We use Qwen3 0.6B as the running example: a modern decoder-only transformer small enough to iterate on quickly, large enough to surface every interesting bottleneck. Its architecture is representative of the current generation: RMSNorm, grouped-query attention with RoPE, and a SwiGLU MLP. Don't worry if those terms are unfamiliar; each is built up, from scratch, in chapter I.5.

Interactive diagram (click blocks for detail).

Everything in the codebase is written generically against a Model trait, so swapping in a different architecture is a matter of writing one new file. Qwen3 0.6B just happens to be what every CLI calls.

The path

Six chapters climb from raw bytes on disk to a checkpoint generating real tokens. Each depends on the previous one, and each adds exactly one capability.

Figure: Act I at a glance. Each chapter produces a concrete artifact; each depends on the one above.
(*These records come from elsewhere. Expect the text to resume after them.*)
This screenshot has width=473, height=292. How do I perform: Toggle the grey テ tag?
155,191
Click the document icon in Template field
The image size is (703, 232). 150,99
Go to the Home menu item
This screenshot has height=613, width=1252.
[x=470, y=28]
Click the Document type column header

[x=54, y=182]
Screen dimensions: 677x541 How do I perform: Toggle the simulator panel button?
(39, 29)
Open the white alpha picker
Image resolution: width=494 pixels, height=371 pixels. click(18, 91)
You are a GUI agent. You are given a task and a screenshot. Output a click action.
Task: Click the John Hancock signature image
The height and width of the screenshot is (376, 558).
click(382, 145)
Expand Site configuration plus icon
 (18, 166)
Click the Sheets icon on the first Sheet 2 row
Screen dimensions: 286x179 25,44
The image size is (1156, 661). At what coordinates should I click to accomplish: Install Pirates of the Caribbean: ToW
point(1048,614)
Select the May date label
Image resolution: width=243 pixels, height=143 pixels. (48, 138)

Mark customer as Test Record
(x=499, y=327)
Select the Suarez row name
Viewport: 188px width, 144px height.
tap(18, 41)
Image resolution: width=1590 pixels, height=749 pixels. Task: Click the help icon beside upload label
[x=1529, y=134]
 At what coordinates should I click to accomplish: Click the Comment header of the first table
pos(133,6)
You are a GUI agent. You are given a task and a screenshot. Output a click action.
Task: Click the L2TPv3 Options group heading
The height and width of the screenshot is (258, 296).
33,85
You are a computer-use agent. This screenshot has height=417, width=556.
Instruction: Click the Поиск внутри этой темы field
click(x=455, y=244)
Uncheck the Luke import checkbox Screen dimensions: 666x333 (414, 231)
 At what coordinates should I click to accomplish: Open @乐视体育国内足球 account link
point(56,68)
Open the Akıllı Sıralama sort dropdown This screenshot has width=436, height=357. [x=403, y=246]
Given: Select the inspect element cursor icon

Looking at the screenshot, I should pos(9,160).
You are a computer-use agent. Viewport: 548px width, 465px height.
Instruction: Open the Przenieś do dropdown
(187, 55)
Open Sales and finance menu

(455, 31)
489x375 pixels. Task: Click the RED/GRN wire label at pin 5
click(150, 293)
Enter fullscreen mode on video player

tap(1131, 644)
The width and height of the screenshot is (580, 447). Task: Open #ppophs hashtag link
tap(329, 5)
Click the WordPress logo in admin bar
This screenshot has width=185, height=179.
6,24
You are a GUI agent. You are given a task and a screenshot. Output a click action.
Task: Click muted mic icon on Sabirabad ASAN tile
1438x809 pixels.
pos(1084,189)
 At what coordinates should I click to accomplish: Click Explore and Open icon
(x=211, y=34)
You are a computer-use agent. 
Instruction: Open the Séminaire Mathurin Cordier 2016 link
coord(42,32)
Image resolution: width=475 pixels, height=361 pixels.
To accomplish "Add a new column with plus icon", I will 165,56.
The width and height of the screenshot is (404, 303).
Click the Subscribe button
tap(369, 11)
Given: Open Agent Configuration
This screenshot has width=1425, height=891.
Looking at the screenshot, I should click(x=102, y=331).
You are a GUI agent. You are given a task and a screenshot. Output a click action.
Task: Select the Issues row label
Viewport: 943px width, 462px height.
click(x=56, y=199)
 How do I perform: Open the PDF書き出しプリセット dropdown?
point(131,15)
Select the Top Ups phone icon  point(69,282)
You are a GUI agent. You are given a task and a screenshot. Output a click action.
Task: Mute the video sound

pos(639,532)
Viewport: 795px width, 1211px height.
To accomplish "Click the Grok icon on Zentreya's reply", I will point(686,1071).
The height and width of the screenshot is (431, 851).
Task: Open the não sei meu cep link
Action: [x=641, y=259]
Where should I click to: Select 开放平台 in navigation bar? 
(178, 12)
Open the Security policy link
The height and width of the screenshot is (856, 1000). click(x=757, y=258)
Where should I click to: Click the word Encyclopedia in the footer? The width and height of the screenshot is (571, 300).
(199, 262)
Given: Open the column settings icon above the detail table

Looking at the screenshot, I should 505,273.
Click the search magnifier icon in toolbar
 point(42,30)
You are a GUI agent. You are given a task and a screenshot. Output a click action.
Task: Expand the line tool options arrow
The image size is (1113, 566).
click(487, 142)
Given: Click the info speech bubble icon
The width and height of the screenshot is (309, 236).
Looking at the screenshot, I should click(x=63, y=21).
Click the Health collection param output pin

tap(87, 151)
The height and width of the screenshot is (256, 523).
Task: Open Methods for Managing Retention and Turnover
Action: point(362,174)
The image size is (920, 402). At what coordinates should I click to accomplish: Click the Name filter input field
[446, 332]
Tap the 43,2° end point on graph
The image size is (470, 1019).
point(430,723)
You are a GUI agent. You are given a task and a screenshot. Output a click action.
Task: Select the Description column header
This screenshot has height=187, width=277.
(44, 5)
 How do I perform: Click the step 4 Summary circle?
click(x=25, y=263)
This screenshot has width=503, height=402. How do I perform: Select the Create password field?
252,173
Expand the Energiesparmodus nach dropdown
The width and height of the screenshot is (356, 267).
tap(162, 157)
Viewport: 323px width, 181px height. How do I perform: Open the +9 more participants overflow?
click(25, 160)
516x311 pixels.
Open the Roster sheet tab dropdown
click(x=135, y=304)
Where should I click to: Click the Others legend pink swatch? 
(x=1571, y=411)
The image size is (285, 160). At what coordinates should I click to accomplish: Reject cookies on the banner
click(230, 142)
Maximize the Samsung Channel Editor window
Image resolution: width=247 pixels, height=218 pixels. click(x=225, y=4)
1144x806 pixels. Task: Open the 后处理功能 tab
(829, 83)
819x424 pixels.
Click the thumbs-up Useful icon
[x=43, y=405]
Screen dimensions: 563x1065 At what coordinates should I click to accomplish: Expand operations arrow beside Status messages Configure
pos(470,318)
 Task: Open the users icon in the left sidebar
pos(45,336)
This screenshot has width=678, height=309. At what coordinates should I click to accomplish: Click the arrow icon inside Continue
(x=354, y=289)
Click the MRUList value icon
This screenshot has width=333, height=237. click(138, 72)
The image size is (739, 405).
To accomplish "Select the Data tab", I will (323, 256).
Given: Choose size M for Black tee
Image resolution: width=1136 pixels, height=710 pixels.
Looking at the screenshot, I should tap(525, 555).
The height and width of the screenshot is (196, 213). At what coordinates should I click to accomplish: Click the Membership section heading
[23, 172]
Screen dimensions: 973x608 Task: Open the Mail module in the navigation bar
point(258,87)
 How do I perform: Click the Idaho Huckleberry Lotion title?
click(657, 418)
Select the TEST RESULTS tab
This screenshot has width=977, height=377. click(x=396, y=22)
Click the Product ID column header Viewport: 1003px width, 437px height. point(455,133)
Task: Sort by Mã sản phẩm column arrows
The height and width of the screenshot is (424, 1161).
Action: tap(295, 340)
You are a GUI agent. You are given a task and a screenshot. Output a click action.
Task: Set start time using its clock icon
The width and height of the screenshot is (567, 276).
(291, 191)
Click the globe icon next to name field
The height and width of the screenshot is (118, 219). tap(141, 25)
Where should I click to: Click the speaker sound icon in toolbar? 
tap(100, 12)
  • I.1: GGUF. The file format ggml / llama.cpp uses. Parse the header, the typed key-value metadata (hyperparameters, vocab, chat template), and the tensor index. We don't run anything yet. We learn the format and build a gguf-inspect tool to dump what's inside.
  • I.2: Tokenizer. Byte-pair encoding: turn text into token ids and back, handling UTF-8 correctly. The vocabulary and merge table come straight from the GGUF metadata parsed in I.1. Ships a tokenizer-demo binary.
  • I.3: Tensor. A minimal Tensor type (a flat Vec<f32> plus a shape) that every weight and activation flows through. Small, but it pins down the memory layout the rest of the engine assumes.
  • I.4: Backend. A Backend trait listing every numeric operation a transformer needs (matmul, softmax, the pieces of rmsnorm, silu, RoPE) and a plain scalar CPU implementation of all of them. This trait is the seam every faster backend in Act 2 plugs into.
  • I.5: Qwen3 forward. Wire the 28-layer forward pass (token embedding, RMSNorm, grouped-query attention with RoPE, SwiGLU MLP, residuals, final norm, output head) and load the real weights out of the GGUF file. One forward pass turns a prompt into next-token logits.
  • I.6: Greedy generation. The autoregressive loop: take the highest-probability token, feed it back in, run forward again, repeat until an end-of-sequence token or a length cap. End-to-end multi-token generation behind a model-generate CLI.

Getting started

Create the crate:

BASH
cargo new --lib inferno
cd inferno

cargo new --lib generates Cargo.toml and src/lib.rs. The default Cargo.toml is just package metadata:

TOML
[package]
name = "inferno"
version = "0.1.0"
edition = "2024"
 
[dependencies]

src/lib.rs comes with a sample add function and a test; delete both. Chapter I.1 starts from an empty file.

What "done" looks like

At the end of Act 1, model-generate "Once upon a time" produces a sensible continuation of a real Qwen3 checkpoint. Every line of code was written deliberately; you understand every number that moves through the model.

It will also be slow: seconds per token on a modern laptop. That's not a bug. That's the baseline Act 2 is built against.